Gummivory behavior by C. jacchus is also associated with the size of their home range [52]. In the home range of our study group, sizes were within the variation described for the Atlantic Forest ([51]: 2–5 ha; [53]: 0.72–1.62 ha; [7]: 0.5–3 ha; [8]: 4.98 ha; [54]: 2.5–6.5 ha; [55]: 4.11 ha). Apparently, the harsh condition such as in the Caatinga did not lead to a larger home range as we expected. The cost to explore a larger home range under high temperatures in such environment may exceed its benefits. However, intergroup encounters seemed to influence the home range size [54]. Thus, the smaller home range of group A might be explained, as this group had intergroup encounters with neighboring groups. By contrast, group B did not have any conflicts with other groups, which might have given them more freedom of movement to explore a larger area.

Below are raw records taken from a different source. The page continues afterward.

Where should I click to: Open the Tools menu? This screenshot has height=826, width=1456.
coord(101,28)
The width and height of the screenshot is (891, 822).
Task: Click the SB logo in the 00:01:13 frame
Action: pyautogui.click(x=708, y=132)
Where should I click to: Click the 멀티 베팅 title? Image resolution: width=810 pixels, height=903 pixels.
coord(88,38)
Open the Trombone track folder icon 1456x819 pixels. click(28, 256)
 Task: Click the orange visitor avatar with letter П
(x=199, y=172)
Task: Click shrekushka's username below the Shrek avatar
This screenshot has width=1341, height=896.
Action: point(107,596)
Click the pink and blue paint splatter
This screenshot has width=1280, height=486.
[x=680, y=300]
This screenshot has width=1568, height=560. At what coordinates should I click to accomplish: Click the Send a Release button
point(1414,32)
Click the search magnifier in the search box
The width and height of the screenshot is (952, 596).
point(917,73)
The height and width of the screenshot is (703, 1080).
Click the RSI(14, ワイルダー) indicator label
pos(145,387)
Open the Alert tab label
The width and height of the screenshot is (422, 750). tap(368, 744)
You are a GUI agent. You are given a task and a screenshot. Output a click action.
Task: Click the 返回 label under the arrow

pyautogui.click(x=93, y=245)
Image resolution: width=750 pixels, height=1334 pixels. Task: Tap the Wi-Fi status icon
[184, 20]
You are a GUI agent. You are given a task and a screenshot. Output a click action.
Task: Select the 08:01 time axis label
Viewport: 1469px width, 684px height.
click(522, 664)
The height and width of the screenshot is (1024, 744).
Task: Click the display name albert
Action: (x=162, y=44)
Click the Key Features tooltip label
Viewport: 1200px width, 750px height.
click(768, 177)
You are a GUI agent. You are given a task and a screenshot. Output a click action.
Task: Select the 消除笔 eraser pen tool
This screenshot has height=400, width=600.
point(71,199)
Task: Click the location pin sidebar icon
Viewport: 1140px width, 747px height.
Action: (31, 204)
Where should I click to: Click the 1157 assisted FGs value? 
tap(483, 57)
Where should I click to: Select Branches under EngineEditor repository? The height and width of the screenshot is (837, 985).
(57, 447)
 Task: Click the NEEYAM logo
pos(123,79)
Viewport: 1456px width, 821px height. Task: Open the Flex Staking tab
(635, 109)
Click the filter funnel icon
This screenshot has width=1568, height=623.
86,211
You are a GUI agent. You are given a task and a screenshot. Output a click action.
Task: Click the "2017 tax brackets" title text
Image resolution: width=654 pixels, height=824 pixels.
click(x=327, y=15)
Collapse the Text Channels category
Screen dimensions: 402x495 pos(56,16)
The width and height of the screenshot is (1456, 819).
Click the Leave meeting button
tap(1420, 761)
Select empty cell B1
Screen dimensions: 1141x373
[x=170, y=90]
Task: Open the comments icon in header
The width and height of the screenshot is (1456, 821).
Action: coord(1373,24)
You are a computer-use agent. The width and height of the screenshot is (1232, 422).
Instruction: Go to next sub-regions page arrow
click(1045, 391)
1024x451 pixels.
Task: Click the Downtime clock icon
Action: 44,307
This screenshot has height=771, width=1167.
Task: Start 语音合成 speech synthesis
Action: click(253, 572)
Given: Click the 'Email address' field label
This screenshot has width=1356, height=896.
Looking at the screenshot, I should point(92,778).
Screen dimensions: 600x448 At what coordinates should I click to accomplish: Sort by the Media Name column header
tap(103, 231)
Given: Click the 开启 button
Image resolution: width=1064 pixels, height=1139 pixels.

Finally, up to seven sleeping sites per group were used during our study period (6 months), and each site was not used more than three nights in a row. Previous reports on the number of sleeping sites in the Atlantic Forest areas vary considerably (e.g., [8]: (11 months); [56]: (10 months); [57]: (20 months); [7]: (4 months)). Sleeping sites in the Atlantic Forest are usually located in tall trees with a closed canopy [51, 57] and are near immediate sources of food such as gum [56]. In general, sleeping sites are selected to provide overall comfort and safety [5862]. During our study period, sleeping sites were located in more open canopies. Nevertheless, animals chose to sleep nearby or even in the gum tree itself.

5. Conclusion

Overall, common marmosets inhabiting the Caatinga exhibited a number of behavioral adjustments toward temperature fluctuations. The extended period in which they display resting bouts particularly expresses the effect that high temperatures can have on this small primate. It is clear that the survival ability of these small primates in such a challenging environment can only be fully understood when the behavioral dimensions are taken into account. Our findings can help us better understand how common marmosets became one of the most successful primates, as well as how they colonize remarkably different environments such as the Caatinga and the Atlantic Forest.

Conflict of Interests

The authors declare that there is no conflict of interests regarding the publication of this paper.


The authors thank Dr. Paul Garber, Dr. Hannah Buchanan-Smith, and two anonymous reviewers for their valuable comments and suggestions on the earlier version of the present paper. The authors are also very grateful to Dr. Geraldo Baracuhy for facilitating the Fazenda Marimbondo to conduct their study. They also would like to thank Dr. André Santos for his statistical advice. This research was supported by a Grant from FACEPE (IBPG-1280-2.05/11) to María Fernanda Castellón De la Fuente.